--- Data ---
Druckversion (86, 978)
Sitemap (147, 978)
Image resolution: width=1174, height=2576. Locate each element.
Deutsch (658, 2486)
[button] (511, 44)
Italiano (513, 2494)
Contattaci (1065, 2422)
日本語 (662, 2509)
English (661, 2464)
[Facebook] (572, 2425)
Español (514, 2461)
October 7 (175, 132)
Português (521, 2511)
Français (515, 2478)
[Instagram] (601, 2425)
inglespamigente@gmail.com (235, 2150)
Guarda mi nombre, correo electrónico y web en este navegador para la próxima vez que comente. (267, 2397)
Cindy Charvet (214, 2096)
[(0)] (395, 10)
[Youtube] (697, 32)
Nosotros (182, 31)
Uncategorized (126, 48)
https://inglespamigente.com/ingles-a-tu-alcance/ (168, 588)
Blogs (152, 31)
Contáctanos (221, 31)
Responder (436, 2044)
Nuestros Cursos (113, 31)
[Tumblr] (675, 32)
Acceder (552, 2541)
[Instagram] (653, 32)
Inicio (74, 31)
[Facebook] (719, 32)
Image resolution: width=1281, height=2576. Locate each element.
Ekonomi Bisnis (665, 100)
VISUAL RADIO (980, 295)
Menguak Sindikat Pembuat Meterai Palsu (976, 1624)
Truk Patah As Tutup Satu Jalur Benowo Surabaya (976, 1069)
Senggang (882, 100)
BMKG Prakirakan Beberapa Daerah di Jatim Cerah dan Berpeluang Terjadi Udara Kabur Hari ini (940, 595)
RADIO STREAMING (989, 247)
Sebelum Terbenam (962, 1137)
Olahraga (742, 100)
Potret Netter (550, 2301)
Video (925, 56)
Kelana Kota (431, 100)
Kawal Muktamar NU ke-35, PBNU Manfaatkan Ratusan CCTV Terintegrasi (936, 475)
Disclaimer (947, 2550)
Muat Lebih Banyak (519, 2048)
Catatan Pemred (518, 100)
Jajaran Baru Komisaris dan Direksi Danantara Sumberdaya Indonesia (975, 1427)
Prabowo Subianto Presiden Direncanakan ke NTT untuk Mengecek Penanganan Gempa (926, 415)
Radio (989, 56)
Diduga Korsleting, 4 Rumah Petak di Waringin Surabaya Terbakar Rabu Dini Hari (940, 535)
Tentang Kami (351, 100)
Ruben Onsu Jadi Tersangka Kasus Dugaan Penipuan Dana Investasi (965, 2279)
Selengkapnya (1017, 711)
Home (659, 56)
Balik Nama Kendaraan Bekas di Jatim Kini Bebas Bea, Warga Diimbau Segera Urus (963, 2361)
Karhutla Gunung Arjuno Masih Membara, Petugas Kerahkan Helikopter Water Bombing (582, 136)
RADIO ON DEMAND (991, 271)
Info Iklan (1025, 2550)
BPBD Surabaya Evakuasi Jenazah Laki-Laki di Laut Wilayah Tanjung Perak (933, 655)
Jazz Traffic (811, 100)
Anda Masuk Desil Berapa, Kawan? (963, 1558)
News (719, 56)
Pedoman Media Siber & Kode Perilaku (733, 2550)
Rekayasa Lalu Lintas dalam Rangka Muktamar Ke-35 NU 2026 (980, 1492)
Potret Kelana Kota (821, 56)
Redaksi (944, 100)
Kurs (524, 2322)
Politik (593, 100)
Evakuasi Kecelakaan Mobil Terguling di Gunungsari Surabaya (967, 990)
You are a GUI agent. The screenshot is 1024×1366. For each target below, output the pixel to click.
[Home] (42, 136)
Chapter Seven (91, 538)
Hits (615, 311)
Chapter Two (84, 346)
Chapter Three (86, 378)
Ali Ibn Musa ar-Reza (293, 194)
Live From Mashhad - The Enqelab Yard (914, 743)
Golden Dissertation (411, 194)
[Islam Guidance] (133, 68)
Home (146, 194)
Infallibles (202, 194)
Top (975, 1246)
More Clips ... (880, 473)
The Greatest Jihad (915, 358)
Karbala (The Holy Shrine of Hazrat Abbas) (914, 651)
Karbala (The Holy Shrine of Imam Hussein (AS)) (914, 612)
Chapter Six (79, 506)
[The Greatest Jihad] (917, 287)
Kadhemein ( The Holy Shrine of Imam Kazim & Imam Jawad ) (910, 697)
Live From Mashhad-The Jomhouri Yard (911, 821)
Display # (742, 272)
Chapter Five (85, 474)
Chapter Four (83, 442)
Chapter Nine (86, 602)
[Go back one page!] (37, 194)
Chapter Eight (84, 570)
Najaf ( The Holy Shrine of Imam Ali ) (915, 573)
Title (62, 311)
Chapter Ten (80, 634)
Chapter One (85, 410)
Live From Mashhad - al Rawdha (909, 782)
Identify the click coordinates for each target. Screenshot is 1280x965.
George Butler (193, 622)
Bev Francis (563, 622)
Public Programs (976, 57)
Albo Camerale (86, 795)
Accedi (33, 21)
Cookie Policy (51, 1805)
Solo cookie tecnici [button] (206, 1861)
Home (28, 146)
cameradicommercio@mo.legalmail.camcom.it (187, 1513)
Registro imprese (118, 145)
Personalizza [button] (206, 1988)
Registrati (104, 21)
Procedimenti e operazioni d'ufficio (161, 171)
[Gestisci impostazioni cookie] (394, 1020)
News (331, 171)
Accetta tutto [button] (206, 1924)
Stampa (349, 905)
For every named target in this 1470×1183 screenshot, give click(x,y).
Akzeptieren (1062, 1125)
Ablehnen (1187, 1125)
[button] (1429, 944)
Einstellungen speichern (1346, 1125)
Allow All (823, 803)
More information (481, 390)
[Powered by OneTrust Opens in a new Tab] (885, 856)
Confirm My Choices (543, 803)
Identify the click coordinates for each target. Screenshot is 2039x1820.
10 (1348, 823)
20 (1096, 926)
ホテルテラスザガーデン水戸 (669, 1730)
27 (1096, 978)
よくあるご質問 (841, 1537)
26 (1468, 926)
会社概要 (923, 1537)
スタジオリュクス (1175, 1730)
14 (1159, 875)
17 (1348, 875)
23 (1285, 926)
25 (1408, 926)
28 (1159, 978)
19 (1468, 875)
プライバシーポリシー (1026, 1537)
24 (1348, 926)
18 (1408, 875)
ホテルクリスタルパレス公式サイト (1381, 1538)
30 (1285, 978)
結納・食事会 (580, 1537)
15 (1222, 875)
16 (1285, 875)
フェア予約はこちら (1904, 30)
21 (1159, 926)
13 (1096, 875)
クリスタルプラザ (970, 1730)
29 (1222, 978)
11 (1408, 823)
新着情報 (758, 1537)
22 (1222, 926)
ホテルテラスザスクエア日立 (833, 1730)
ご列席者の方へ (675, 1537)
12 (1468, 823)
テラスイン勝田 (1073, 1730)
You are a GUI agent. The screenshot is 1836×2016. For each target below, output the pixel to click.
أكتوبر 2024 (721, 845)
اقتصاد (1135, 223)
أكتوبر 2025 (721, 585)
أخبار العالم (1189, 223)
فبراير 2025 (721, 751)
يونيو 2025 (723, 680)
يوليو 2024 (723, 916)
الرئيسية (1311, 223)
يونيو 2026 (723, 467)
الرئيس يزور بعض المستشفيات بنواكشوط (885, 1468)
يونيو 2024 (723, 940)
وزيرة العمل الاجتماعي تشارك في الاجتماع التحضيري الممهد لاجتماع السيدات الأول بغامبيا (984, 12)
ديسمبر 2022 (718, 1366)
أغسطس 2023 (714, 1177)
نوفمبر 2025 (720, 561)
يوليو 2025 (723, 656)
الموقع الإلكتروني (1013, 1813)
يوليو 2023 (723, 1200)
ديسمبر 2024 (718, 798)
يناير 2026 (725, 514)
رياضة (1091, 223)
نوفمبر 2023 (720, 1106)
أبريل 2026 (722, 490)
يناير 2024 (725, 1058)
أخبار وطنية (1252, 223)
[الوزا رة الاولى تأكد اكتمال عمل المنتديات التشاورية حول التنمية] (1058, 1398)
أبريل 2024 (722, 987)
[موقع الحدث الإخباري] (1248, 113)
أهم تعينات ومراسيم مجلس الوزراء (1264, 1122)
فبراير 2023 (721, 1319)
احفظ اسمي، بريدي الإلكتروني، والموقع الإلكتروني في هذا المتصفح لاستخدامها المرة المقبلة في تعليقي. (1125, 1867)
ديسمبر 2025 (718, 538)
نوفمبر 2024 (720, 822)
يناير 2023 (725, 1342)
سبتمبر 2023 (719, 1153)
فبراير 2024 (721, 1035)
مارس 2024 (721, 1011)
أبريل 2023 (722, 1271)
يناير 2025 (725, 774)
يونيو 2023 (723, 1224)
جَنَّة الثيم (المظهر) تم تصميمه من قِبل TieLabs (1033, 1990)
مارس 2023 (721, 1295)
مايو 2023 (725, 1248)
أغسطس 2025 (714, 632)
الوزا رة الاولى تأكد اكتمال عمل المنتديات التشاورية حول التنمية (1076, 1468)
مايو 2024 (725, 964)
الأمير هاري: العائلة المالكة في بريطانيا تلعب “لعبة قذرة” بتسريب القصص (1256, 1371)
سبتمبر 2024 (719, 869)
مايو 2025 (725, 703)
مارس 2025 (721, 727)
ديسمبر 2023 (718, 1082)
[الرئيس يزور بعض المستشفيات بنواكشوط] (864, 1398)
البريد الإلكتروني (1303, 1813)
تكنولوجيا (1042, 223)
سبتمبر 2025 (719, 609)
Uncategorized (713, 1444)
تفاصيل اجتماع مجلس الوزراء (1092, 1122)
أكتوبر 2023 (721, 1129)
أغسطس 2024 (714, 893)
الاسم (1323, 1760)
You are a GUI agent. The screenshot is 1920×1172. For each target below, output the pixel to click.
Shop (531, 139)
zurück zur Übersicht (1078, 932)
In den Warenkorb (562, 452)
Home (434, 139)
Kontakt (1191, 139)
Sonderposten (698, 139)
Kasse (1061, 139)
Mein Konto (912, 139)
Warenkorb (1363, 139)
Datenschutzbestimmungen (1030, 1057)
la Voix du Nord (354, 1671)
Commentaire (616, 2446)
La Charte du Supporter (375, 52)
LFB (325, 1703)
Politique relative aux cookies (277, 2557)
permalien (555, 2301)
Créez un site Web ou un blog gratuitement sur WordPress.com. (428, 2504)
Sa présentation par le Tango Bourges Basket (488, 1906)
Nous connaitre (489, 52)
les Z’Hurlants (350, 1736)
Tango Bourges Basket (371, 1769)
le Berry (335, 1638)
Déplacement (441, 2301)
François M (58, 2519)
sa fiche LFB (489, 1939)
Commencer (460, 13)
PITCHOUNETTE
---
_Exercise directions_
Please write out, exactly as they appear above, only the lines in the stretch from the line with "ホテルクリスタルパレス公式サイト (1381, 1538)" through the line with "اقتصاد (1135, 223)".

_Result of the exercise_
ホテルクリスタルパレス公式サイト (1381, 1538)
30 (1285, 978)
結納・食事会 (580, 1537)
15 (1222, 875)
16 (1285, 875)
フェア予約はこちら (1904, 30)
21 (1159, 926)
13 (1096, 875)
クリスタルプラザ (970, 1730)
29 (1222, 978)
11 (1408, 823)
新着情報 (758, 1537)
22 (1222, 926)
ホテルテラスザスクエア日立 (833, 1730)
ご列席者の方へ (675, 1537)
12 (1468, 823)
テラスイン勝田 (1073, 1730)
You are a GUI agent. The screenshot is 1836×2016. For each target below, output the pixel to click.
أكتوبر 2024 (721, 845)
اقتصاد (1135, 223)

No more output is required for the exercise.